> _Aim of the task_: Render the lines below as a numbered list, omitting blank lines.

> _Provided information_:

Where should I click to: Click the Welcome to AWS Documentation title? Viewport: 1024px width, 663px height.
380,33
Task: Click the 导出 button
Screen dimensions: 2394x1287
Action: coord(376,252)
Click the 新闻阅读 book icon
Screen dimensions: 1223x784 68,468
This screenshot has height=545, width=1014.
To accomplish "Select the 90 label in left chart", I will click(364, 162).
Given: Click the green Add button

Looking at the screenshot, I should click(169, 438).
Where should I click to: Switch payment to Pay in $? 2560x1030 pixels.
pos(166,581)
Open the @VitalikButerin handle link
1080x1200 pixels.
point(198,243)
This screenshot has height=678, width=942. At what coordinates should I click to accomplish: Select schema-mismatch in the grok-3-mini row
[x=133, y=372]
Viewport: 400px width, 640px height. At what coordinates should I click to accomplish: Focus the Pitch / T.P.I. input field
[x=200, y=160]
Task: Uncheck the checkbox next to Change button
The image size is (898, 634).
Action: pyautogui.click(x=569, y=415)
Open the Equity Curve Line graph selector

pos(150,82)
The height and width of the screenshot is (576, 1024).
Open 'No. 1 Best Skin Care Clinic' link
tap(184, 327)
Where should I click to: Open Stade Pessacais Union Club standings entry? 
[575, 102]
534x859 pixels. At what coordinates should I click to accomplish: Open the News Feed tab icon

> _Response below_:
1. Where should I click to: Click the Welcome to AWS Documentation title? Viewport: 1024px width, 663px height.
2. 380,33
3. Task: Click the 导出 button
4. Screen dimensions: 2394x1287
5. Action: coord(376,252)
6. Click the 新闻阅读 book icon
7. Screen dimensions: 1223x784 68,468
8. This screenshot has height=545, width=1014.
9. To accomplish "Select the 90 label in left chart", I will click(364, 162).
10. Given: Click the green Add button
11. Looking at the screenshot, I should click(169, 438).
12. Where should I click to: Switch payment to Pay in $? 2560x1030 pixels.
13. pos(166,581)
14. Open the @VitalikButerin handle link
15. 1080x1200 pixels.
16. point(198,243)
17. This screenshot has height=678, width=942. At what coordinates should I click to accomplish: Select schema-mismatch in the grok-3-mini row
18. [x=133, y=372]
19. Viewport: 400px width, 640px height. At what coordinates should I click to accomplish: Focus the Pitch / T.P.I. input field
20. [x=200, y=160]
21. Task: Uncheck the checkbox next to Change button
22. The image size is (898, 634).
23. Action: pyautogui.click(x=569, y=415)
24. Open the Equity Curve Line graph selector
25. pos(150,82)
26. The height and width of the screenshot is (576, 1024).
27. Open 'No. 1 Best Skin Care Clinic' link
28. tap(184, 327)
29. Where should I click to: Open Stade Pessacais Union Club standings entry? 
30. [575, 102]
31. 534x859 pixels. At what coordinates should I click to accomplish: Open the News Feed tab icon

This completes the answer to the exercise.